United States of America

E.B. Lewis has illustrated more than fifty books for children, including Nikki Grimes' Talkin' About Bessie: The Story of Aviator Elizabeth Coleman, the 2003 Coretta Scott King Illustrator Award Winner; Alice Schertle's Down the Road, an ALA Notable Book; Tolowa M. Mollel's My Rows and Piles of Coins, an ALA Notable Book and a Coretta Scott King Honor Book; Bat Boy and His Violin by Garvin Curtis, a Coretta Scott King Honor Book, and Jacqueline Woodson's The Other Side, a 2002 Notable Book for the Language Arts.

Earl Bradley Lewis was born on December 16, 1956, in Philadelphia, PA. As early as the third grade he displayed artistic promise. Inspired by two uncles, who were artists, Lewis decided he wanted to follow in their footsteps.

After finishing the sixth grade, he attended the Saturday morning Temple University School Art League run by his uncle. Under the tutelage of Clarence Wood, a noted painter in Philadelphia, Lewis began his formal art training. He remained in the program until his enrollment in the Temple University Tyler School of Art in 1975.

During his four years at Temple, Lewis majored in graphic design and illustration, along with art education. There he discovered his medium of preference, watercolor.

Upon graduation in 1979, Lewis went directly into teaching, along with freelancing in graphic design. Between 1985 and 1986 he had completed a body of work which was exhibited in a downtown Philadelphia gallery. The show sold out and bought him public recognition and critical acclaim. Within two years his work was exhibited at the prestigious Rosenfeld Gallery in Philadelphia, where his shows continue to sell out.

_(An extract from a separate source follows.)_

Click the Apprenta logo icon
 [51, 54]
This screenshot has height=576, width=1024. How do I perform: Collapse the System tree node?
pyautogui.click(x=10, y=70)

Lewis's work is now part of major private collections and is displayed in galleries throughout the United States. Barbara Bader's American Picturebooks from Noah's Ark to the Beast Within includes a description of Earl and his achievements as an artist. He illustrated many different picture books, among them The Other Side written by Jacqueline Woodson and Circle Unbroken written by Margot Theis Raven. Circle Unbroken was later set to music of William Grant Still and performed by members of Chamber Music Charleston for educational performances and the award-winning film of the same name.He currently sits on the board of the Society of Children's Book Writers and Illustrators.